EAST LANSING, Mich. – February. The shortest month of the year.
It is also the month set aside to remind America that its history involves African Americans.
Once every year, Americans need to be reminded that “white” isn’t the only right and that blacks are more than Puff Daddys and Michael Jordans. Even African Americans, suffering from short-term memory, need to be reminded of their own reality.
African Americans are just as much a part of this country as European Americans, a.k.a. white people. For the remainder of the year, black history is swept under the rug.
The mere existence of Black History Month is an obvious indicator that this country is not a true multicultural nation. Of whom do you think when asked to picture the typical American? I won’t lie. The first picture that comes to my mind is a Caucasian individual.
Subsequently, if only white people are from America, where are black people from? Negro Land? It’s about time African-American history, along with other minority groups’ histories, finally is integrated into American history.
Let me rephrase that a bit: Will the true American history please step forward?
For Black History Month, Nickelodeon’s “Nick at Night” series is featuring a variety of black shows along with its usual lineup of classic shows. “Sanford and Son,” “The Bill Cosby Show” and “The Arsenio Hall Show” are three of the “chosen ones.”
The network describes these shows as pioneers of television. Then why not have these black shows as part of the usual lineup if they are so great?
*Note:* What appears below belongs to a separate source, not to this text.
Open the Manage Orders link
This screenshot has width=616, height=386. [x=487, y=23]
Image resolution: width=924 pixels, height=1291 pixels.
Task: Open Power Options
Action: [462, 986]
Why only throughout February?
During this brief month, black faces suddenly will appear on television shows in small abundance. More discussion about issues of race will ensue. Field trips will be made to African-American museums. The number of activities on campus centered around topics facing African Americans will rise. Even African-American legends will be paid tribute to and remembered.
Nevertheless, come March 1, these accolades all will vanish. African Americans once again will become second-class citizens, rappers and basketball players to the rest of society. “Nick at Night” will go back to airing primarily white television shows.
Racial issues will go back to being topics too taboo to talk about. African-American history will be forgotten until next year. And I’ll have to rely on the library more often to further educate myself.
If this country were as inclusive as it claims to be, the average American we’d all picture could be anyone. Our history books wouldn’t only serve the white male perspective. We would not need to set February aside to remember that American history is composed of the achievements and failures of more than just Caucasians.
During February, I get a small taste of what this country should aspire to be. More blacks are featured on television. Issues of race are discussed. African-American museums are frequented by more non-Blacks. Though many people couldn’t care less that it’s Black History Month, more people learn about and acknowledge the significance of black history during this month than any other part of the year.
Now all we need to do is extend this celebration to every other non-white and have this sense of pride and achievement remain with us year-round.
At the very least, this would be a start.
-Nnedi Okorafor is a student at Michigan State University.